A review by csquared85
Without Tess by Marcella Pixley

3.0

A solid 3.5, but Goodreads doesn't allow half stars.
My thanks to NetGalley for the e-ARC.

I had conflicted feelings about Without Tess.

Author Marcella Pixley skillfully reveals how Tess and Liz's innocent childhood games and play-acting can turn sinister very quickly, and the horror is very real. Tess's cruelty is almost guileless at times, making it even more terrifying. The girls' invented game of Crab Carcass Bingo is gross and macabre, but not unrealistic. While Tess's darkly vivid imagination and desperate belief in magic are strange and she becomes a kind of de facto antagonist, Pixley is able to make her worthy of sympathy though she is not at all sympathetic. The reader realizes just how dangerous Tess is long before young Liz does, creating interesting narrative tension. Liz loves her sister deeply, despite the constant hurts Tess inflicts upon her, but she also resents her destructive behaviors and jealousy. The dynamic between the sisters is suitably complex.

As if the subject of mental illness weren't enough to handle, Pixley also tries to tackle religious confusion. Liz's family is Jewish, but not particularly religious, while her neighbor Isabella is a devout Catholic. While Isabella uses her religion to solve her problems and encourages Liz to turn to Jesus, Liz has difficulty trusting in her faith. Scenes of Isabella and Liz taking Communion are juxtaposed with Tess taking her medication, and both sisters reject their respective symbols; the body of Christ and Tess's pills cannot serve as a panacea for the girls' respective problems. While this particular comparison is interesting, the religious subplot in its entirety seems superfluous, especially since I didn't feel it was completely resolved.

What I didn't particularly like were the girls' voices. They just didn't sound like children to me. Tess and Liz are 11 and 10 respectively for much of the story's action, and some of their conversations (and Tess's poetry especially) were way too mature. There's a certain childishness in the scenes with Isabella and Liz that is sorely lacking in those between the sisters. I suppose that may have to do with the fact that this is a YA novel that is about 75% flashback to the sisters' elementary years. Its mature subject matter demands a more mature audience, but most of the action occurs while the girls are still immature. Their behavior certainly reflects this, but not their conversations.
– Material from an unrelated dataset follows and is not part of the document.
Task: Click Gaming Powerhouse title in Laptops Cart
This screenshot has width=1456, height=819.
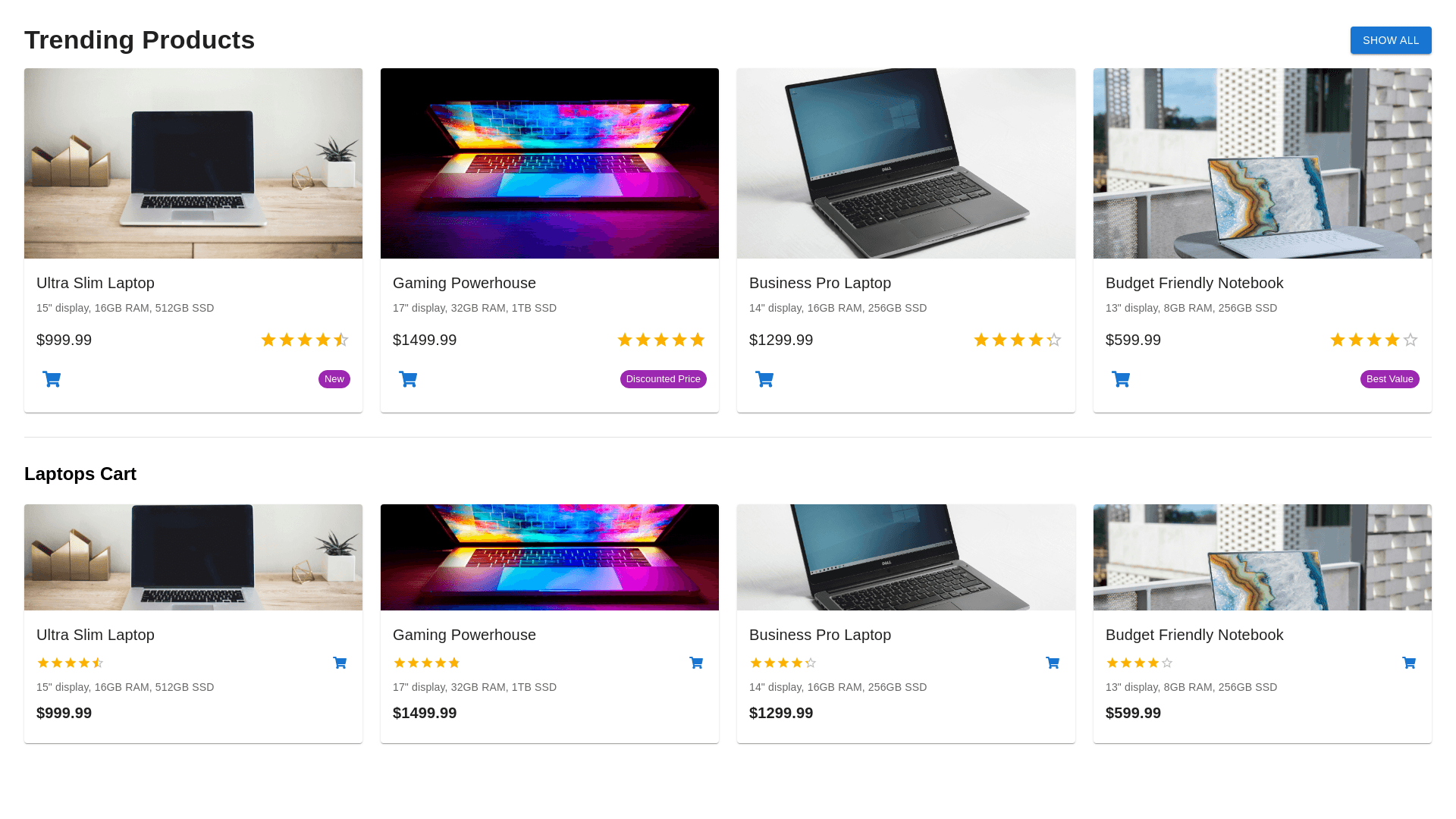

Tess's poetry is utterly unbelievable, and while several characters refer to them as childlike and magical, they really aren't.
For example, "Queen of Toads": Ghosts of toads still haunt my dreams / Scratch my cheeks with desperate nails / Leather lips still jeer and scream / And mouths drip blood on muddy trails. Interesting poem, but not one I would describe as "childlike" or "magical", and just not believably penned by an 11-year-old. The poems are used as a framework for the narrative, and while they intrigue me, they don't entirely work because they don't feel age appropriate. I just cannot buy that these poems are Tess's voice.

Tess and Liz's parents seemed like good people that actively parented while still allowing their children certain freedoms, which makes it difficult to understand why they didn't notice that Tess's disordered eating was a part of a larger problem. Tess is never depicted as acting any differently around her parents than she does with Liz, so I didn't think she was being duplicitous or manipulative, but somebody, somewhere down the line should have picked up on some behavior problems. Issues like Tess's would never go unnoticed by schoolteachers. It didn't make sense to me.

I found teenage Liz rather unlikable, and while I don't need to love my protagonists to enjoy their stories, it really didn't help when compounded with the other problems mentioned above. She's bitter, jaded, and utterly passive - not a fun character to inhabit.

The writing is solid, but it's difficult to enjoy a story like this, and I didn't feel as moved as I wanted to be. The resolution satisfied me, but didn't resonate as strongly as it could have if I believed more in these characters, or if I liked Liz more.